I am using this method to serialize my object:
public static string XmlSerialize(object o)
{
var stringWriter = new StringWriter();
var xmlSerializer = new XmlSerializer(o.GetType());
xmlSerializer.Serialize(stringWriter, o);
string xml = stringWriter.ToString();
stringWriter.Close();
return xml;
}
It makes XML that starts like this:
<?xml version="1.0" encoding="utf-16"?>
<MyObject xmlns:xsi="http://www.w3.org/2001/XMLSchema-instance" xmlns:xsd="http://www.w3.org/2001/XMLSchema">
But I want it to look like this:
<?xml version = "1.0" encoding="Windows-1252" standalone="yes"?>
<MyObject xmlns:xsi="http://www.w3.org/2001/XMLSchema-instance">
So, how do I change the encoding to Windows-1252 and set standalone = yes?

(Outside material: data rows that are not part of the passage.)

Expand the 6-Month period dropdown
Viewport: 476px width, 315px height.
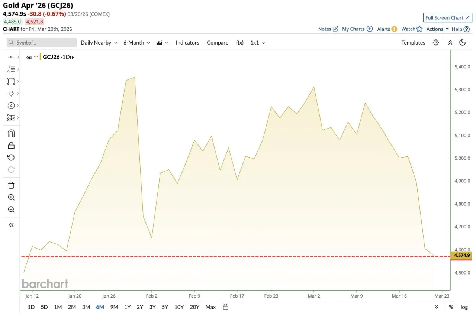coord(136,43)
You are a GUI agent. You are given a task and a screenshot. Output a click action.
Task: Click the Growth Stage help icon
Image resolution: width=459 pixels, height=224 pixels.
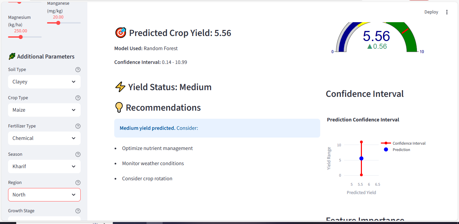click(x=78, y=211)
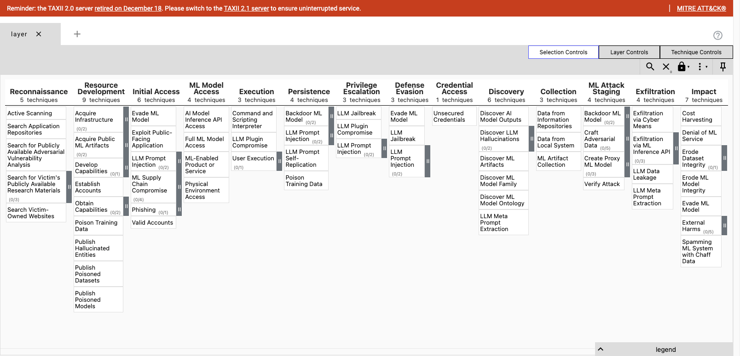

Additionally, how to I get the object to exclude the xmlns value?
I've seen a couple similar questions, like this one, but I was hoping it might be simpler for me, maybe by setting some attributes somewhere?
Update 2: After looking at John's answer and comments, and thinking about this more, I decided to just make a second method. I don't think that creating this wacky custom xml just for a 3rd party on one occasion should be called something as generic as "XmlSerialize" in the first place.
So, I created a second method that takes an XML document and first, removes the one namespace element like this:
xElement.Attributes().Where(a => a.IsNamespaceDeclaration && a.Value == "http://www.w3.org/2001/XMLSchema").Remove();
then, it it writes it to XML with John's code. Finally it returns that xml, following the output from this:
new XDeclaration("1.0", "Windows-1252", "yes").ToString()
And that's ugly, but it gets me exactly what I need for this 3rd party to understand my XML.